Aussteigen wäre nun aber tödlich. Wir werden auch ermahnt, weder Arm noch Fotoapparat über die offene Plattform des Wagens hängen zu lassen. Die Bären sind viel schneller und stärker als ihr, warnt uns Debra. Ein Polarbär kann, obwohl er meist nur langsam und beschaulich schlendert, bis zu 50 Kilometer pro Stunde schnell sein. Und mit nur einem Hieb seiner mächtigen Pranke kann er töten. Füttern ist deshalb gesetzlich strengstens verboten. Es würde nicht nur die Tiere an den Menschen gewöhnen, sondern sie auch aggressiv auf Beute machen.

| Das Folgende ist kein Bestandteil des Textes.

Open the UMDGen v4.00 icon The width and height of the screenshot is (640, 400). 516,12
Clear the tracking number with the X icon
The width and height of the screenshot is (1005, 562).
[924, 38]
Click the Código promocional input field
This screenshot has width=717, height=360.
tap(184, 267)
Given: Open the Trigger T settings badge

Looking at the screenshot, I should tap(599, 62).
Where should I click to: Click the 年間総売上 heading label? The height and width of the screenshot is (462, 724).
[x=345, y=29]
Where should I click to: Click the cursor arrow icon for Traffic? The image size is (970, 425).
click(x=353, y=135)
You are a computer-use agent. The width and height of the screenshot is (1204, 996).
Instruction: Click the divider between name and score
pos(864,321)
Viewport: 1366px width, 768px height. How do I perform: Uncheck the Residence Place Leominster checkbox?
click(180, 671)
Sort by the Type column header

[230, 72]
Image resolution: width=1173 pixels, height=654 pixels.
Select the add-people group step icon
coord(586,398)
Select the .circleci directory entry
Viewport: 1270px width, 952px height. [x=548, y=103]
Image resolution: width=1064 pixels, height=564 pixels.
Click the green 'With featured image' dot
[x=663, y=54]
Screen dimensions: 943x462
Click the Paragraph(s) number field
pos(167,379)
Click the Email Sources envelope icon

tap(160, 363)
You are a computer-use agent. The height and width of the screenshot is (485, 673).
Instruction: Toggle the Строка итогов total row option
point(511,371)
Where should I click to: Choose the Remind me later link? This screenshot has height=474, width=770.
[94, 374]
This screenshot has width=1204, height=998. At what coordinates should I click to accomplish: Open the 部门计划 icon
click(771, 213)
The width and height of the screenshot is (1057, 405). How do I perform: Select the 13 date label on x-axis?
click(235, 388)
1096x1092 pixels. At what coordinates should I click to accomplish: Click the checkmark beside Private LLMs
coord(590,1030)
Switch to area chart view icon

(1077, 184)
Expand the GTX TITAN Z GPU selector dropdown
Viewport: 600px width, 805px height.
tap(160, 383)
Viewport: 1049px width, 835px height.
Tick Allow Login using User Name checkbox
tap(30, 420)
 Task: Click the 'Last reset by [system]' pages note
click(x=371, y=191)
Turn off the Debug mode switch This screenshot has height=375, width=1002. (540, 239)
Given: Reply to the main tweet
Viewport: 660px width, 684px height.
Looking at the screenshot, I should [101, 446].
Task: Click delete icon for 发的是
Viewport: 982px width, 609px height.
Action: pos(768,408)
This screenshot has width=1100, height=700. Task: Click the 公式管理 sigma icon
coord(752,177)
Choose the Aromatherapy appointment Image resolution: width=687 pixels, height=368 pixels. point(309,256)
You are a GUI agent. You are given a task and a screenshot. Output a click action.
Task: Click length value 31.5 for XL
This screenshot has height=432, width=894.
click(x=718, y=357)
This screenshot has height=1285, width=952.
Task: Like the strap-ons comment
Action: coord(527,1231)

Die Nase als Waffe In einem etwas kleineren Buggy vor uns fürchten sie sich schon. Einer der riesigen Polarbären hat sich aufgerichtet und schnuppert am Wagen. Mit seinem Maul reicht er problemlos bis zum spaltbreit geöffneten Fenster. Die mutigen "Polarsafari-Abenteurer" weichen entsetzt zurück, doch der Bär riecht nur. Seine Nase ist seine wichtigste "Waffe". Mit ihr kann er Robben selbst durch ein Meter dickes Eis riechen. Bei uns locken ihn die verführerischen Düfte der "vegetable soup", die uns die Kälte erträglicher macht. Die Bären sind völlig lautlos, sie brüllen und pfauchen nicht. Sie sollen auch leise töten, meint Debra.

Am zweiten Tag unserer Tundra-Buggy-Tour lieben uns die Bären. Erst zeigen uns zwei "Males" minutenlang einen beeindruckenden Ringkampf. Dabei spielen sie nur. Jeder könnte den anderen ohne Schwierigkeiten töten. Sie kommen ganz nahe. Mit unseren Teleobjektiven können wir ihre scharfen Zähne und Krallen beobachten. Und dann sehen wir noch eine "Female" mit ihren zwei "Cubs", etwa zehn Monate alt. Sie haben einen Vogel erlegt und kauen die Federn. Als sich aber ein männlicher Bär nähert, bringt die Mutter ihre Jungen rasch in Sicherheit.

Am Weg zurück sehen wir noch, wie die Bären aus dem Polar Bear Compound ausgeflogen werden. Wie tot hängen sie im Netz unter dem Helikopter, der sie zurück in die Tundra bringt. Hoffentlich wachen sie nicht auf, bevor sie in die Freiheit entlassen werden.